A breach of lease may not mean the end of a lease

  • Legal update

    10 November 2020

A breach of lease may not mean the end of a lease Desktop Image A breach of lease may not mean the end of a lease Mobile Image

A recent High Court decision is a good reminder to both landlords and tenants of the Court’s power to stop a landlord ending a lease even where the tenant’s breach is serious and deliberate. Landlords need to act with considerable care in exercising their rights to end a lease due to a tenant breach if the breach causes no harm to the landlord but the ending of the lease would have material financial consequences for the tenant.

We review the High Court’s recent decision in Taste of Asia Limited v Hillcrest Properties Limited below.

If you would like further information about relief against forfeiture or the case mentioned in this article, please do not hesitate to contact one of our experts.

The lease and sublease

In October 2011, Taste of Asia Limited (Tenant) entered into a deed of lease with Hillcrest Properties Limited (Landlord) in respect of premises in Dunedin (Lease).

The Lease provided that the Tenant was not allowed to sublet the premises or any part thereof without first obtaining the written consent of the Landlord. Such consent was to be given by the Landlord if certain conditions under the Lease were satisfied (i.e. the Tenant could prove (to the reasonable satisfaction of the Landlord) that the subtenant was respectable, responsible and had the financial resources to meet the Tenant’s commitments under the Lease; that all rent and other monies payable had been paid; that there was not any subsisting breach of any of the Tenant’s covenants under the Lease; and that the Tenant would pay the Landlord’s reasonable costs in respect of such approval and (if appropriate) for inquiries made by the Landlord concerning the proposed subtenant).

In October 2013, the Tenant entered into a deed of sublease with Lim 88 Investments Limited (Subtenant) without obtaining the Landlord’s consent (Sublease). The annual rent payable under the Sublease was substantially more than the annual rent payable under the Lease. In June 2015, the Tenant and Subtenant entered into a further deed of sublease without obtaining the Landlord’s consent.

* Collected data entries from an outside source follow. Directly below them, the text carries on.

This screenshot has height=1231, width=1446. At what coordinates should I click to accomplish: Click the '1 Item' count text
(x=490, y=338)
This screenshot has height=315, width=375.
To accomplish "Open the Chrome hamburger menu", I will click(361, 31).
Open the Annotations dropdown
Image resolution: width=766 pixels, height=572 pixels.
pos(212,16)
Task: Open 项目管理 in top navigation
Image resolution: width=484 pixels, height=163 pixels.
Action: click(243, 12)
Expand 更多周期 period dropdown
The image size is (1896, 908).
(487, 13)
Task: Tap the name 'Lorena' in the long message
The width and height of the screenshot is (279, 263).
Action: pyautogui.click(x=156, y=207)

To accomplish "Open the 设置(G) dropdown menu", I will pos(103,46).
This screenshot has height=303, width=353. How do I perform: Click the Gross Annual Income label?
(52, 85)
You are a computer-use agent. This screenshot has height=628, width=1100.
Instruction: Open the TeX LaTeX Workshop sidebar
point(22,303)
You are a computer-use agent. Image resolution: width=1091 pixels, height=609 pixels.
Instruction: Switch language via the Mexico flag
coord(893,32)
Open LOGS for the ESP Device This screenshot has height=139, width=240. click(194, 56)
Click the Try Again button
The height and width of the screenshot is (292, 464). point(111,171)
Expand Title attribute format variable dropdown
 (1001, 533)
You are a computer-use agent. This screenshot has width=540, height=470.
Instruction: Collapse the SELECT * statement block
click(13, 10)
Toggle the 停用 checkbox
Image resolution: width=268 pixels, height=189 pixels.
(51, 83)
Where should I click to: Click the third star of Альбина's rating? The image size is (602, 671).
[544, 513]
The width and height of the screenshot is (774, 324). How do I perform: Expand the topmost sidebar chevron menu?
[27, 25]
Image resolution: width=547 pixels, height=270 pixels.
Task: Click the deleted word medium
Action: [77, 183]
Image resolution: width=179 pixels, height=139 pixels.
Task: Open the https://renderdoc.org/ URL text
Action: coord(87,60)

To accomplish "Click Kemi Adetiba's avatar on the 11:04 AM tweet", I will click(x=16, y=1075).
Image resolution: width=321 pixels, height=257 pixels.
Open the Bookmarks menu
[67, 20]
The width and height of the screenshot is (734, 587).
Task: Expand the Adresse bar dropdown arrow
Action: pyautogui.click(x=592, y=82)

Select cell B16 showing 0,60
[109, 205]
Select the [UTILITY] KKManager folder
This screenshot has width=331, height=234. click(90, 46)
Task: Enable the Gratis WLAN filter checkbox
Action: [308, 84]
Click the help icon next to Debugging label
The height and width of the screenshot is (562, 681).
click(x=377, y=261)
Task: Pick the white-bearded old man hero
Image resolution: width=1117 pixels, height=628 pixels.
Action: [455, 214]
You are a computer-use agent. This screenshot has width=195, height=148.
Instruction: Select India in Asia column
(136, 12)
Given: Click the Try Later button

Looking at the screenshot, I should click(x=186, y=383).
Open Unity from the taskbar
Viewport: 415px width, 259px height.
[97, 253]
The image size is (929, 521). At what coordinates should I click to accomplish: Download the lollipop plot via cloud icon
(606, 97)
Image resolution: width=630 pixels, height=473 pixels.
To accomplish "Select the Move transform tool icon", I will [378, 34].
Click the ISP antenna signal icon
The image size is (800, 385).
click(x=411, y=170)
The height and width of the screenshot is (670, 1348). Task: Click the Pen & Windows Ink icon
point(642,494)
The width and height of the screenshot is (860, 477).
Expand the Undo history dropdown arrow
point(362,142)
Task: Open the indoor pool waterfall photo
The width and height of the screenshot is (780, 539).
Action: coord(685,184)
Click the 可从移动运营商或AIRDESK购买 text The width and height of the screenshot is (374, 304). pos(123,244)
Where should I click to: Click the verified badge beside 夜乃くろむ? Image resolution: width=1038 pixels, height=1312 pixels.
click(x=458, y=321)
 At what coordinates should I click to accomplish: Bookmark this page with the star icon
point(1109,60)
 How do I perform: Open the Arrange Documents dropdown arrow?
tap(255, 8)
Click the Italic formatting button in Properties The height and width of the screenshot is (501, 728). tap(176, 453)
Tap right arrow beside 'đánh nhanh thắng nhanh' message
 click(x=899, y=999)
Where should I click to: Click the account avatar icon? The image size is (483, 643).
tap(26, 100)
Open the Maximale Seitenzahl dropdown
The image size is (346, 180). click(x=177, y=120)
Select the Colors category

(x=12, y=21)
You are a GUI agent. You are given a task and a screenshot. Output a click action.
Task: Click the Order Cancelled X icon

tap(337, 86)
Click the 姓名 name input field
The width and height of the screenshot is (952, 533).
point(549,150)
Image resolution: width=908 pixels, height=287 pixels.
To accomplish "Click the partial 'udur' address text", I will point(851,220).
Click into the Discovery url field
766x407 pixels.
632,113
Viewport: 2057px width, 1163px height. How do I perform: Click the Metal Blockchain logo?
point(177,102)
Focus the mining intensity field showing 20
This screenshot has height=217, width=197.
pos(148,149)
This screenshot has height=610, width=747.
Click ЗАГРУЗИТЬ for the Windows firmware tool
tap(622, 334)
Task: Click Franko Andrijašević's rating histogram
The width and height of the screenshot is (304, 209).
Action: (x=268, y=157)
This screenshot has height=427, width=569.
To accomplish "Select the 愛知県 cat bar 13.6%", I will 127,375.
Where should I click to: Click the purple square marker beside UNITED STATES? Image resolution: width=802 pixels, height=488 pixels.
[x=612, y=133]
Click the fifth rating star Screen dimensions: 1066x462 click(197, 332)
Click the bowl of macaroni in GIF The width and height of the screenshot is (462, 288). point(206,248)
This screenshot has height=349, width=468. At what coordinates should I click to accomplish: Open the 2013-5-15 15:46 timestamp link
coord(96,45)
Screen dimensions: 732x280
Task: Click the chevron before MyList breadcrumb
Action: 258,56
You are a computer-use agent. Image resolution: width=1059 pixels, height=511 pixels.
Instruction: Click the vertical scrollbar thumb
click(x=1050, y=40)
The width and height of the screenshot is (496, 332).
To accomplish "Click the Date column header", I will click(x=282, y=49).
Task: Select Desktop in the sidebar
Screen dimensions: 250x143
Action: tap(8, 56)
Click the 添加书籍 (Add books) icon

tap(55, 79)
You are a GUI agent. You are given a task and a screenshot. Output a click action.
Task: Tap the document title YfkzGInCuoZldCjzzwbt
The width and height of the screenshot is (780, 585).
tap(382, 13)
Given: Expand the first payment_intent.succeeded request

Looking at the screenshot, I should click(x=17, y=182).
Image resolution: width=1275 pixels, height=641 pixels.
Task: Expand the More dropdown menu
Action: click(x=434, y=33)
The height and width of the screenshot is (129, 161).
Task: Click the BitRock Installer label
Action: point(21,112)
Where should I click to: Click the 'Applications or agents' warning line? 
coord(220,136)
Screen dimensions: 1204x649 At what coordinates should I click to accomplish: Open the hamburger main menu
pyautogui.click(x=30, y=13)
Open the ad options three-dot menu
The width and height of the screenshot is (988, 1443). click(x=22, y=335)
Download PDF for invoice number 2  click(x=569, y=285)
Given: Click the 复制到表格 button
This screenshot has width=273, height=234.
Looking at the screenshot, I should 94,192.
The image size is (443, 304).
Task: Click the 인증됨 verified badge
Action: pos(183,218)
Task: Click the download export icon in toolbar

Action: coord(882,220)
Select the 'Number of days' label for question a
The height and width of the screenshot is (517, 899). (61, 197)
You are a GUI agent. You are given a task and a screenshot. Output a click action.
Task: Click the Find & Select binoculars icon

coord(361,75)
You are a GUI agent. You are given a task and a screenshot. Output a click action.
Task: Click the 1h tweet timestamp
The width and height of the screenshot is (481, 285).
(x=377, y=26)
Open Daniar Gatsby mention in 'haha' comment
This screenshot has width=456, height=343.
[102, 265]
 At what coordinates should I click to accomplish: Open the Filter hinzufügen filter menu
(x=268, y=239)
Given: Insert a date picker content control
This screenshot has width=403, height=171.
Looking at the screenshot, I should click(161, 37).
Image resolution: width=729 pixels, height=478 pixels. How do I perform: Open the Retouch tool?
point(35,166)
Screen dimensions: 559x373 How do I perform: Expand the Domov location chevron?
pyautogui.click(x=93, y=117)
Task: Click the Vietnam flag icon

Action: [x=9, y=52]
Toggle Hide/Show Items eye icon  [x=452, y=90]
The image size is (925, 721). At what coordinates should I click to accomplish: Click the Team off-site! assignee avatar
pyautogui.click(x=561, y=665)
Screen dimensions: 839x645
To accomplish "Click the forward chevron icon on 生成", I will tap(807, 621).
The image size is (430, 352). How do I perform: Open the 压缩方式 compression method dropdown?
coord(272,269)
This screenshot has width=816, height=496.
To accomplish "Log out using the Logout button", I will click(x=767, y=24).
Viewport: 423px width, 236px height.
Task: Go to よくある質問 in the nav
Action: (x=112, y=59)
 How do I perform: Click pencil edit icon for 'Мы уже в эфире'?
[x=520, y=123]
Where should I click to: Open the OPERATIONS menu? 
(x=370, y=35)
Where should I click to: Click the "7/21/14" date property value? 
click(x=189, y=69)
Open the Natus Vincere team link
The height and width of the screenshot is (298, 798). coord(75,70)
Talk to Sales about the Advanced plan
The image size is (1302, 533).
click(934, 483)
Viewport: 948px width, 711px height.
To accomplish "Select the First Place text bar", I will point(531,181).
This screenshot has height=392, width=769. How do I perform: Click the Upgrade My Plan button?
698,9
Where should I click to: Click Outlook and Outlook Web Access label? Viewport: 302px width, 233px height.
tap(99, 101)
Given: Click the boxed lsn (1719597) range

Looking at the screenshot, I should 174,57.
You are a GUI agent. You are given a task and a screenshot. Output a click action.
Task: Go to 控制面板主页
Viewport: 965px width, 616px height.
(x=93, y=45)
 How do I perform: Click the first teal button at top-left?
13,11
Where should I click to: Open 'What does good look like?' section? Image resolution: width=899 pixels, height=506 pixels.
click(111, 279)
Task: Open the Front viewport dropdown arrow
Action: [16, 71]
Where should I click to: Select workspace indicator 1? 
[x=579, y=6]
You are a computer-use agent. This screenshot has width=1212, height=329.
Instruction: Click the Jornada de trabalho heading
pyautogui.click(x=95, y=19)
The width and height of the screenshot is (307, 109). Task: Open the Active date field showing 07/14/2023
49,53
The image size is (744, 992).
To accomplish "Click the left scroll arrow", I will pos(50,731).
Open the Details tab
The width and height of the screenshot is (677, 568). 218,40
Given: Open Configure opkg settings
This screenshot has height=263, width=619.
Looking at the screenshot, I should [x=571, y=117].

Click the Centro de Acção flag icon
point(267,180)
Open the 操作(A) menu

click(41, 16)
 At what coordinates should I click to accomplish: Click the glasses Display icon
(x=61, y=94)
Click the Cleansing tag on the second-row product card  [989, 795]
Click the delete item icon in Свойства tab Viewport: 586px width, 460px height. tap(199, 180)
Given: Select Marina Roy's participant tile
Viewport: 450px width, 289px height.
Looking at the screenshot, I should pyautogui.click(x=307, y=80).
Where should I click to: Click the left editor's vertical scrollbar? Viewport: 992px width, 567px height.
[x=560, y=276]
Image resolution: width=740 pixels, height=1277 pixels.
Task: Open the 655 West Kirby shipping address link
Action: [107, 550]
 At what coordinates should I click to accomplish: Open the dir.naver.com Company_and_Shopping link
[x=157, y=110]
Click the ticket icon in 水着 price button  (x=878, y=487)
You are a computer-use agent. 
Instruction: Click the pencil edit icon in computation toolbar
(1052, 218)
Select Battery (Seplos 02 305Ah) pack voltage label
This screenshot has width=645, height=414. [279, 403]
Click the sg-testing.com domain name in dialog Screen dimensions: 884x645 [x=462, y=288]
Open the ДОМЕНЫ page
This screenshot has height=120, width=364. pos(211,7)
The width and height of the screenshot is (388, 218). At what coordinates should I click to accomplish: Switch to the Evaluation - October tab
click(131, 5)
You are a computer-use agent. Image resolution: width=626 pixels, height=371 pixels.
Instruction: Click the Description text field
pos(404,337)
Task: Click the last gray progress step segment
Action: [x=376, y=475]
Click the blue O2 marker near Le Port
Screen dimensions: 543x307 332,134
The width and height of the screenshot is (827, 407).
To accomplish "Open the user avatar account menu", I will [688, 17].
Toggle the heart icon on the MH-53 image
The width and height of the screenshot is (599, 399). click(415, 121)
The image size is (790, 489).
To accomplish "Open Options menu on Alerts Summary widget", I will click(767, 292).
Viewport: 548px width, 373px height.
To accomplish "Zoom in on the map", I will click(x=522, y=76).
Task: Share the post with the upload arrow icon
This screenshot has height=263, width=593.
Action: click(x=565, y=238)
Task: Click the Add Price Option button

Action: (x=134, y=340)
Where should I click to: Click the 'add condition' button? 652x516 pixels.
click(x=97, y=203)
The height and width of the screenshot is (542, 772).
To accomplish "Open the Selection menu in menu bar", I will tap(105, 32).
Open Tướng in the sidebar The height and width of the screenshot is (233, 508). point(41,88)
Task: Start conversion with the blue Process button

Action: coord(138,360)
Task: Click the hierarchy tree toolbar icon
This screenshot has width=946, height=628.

In February 2019, the Landlord became aware that the premises were being sublet to the Subtenant. The Landlord then gave notice to the Tenant that it intended to cancel the Lease and brought a proceeding seeking an order granting it possession of the premises. In response, the Tenant sought an order granting it relief against forfeiture.

Application for relief against forfeiture granted

The High Court dismissed the Landlord’s claim for an order granting it possession of the premises and granted the Tenant’s application for relief against forfeiture on the condition that the Tenant formally seek the Landlord’s consent to the Sublease.

Balancing competing considerations

The High Court’s judgment hinged on balancing competing considerations, including:

  • That there was a deliberate and serious breach of the Tenant’s obligations under the Lease. Not only did the Tenant fail to obtain the Landlord’s consent in both 2013 and 2015, it also included a clause in the Sublease that prohibited the Subtenant from communicating with the Landlord.
  • That the Landlord did not suffer any direct or indirect harm (e.g. financial harm) as a result of the Tenant’s breach. The Landlord received all payments due under the Lease by the Tenant.
  • That the Landlord would have been required to grant consent to the Sublease (as the conditions to sublet under the Lease were established, albeit with the benefit of hindsight).
  • That cancellation of the Lease would produce very significant financial consequences for the Tenant. Not only would the Tenant lose the benefits of its investment and efforts in developing the businesses (e.g. converting the premises from a hardware store into a restaurant and takeaway business), it would also lose the ability to generate income from the businesses (e.g. as sublessor and as an operator of the businesses in the event that the Subtenant was no longer able to continue).
  • That the Subtenant would not be prejudiced by the cancellation of the Lease. The Subtenant supported the Landlord’s efforts to cancel the Lease, presumably because the Subtenant would then be free to enter into a lease of the premises directly with the Landlord on terms that would be more favourable to it than those of the Sublease.

The High Court found that the factors weighing against cancellation (e.g. the loss that the Tenant would suffer) outweighed the factors favouring cancellation (e.g. the serious breach of the Tenant’s obligations under the Lease).


Taste of Asia Limited v Hillcrest Properties Limited [2020] NZHC 2081.